» TASK REQUIREMENTS:
Report every line in the listing below where the string "computer" shows up.

» DATA FOR ANALYSIS:

============================================================

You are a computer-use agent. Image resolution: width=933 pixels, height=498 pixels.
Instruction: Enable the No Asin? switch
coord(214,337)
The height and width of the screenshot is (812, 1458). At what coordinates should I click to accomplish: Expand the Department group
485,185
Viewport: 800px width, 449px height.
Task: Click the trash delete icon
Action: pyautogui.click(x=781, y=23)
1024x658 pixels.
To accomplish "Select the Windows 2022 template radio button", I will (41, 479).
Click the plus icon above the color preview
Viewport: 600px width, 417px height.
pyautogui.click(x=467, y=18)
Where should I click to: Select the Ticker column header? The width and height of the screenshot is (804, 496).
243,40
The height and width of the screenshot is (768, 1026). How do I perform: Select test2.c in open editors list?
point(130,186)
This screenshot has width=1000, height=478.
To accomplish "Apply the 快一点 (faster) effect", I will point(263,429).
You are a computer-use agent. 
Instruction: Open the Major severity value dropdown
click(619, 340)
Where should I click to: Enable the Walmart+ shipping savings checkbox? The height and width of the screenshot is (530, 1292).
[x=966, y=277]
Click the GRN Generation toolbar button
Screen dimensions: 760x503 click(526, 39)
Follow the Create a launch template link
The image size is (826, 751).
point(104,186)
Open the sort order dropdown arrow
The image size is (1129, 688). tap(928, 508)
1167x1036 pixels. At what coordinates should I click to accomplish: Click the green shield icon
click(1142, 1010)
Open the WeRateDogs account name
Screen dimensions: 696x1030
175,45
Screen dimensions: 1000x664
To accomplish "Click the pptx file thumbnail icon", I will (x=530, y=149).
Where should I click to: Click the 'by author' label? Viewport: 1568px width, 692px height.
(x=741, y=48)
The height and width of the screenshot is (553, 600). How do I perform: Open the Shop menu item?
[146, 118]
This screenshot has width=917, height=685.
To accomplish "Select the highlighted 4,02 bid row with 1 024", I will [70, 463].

============================================================

» WORKED SOLUTION:
You are a computer-use agent. Image resolution: width=933 pixels, height=498 pixels.
You are a computer-use agent. 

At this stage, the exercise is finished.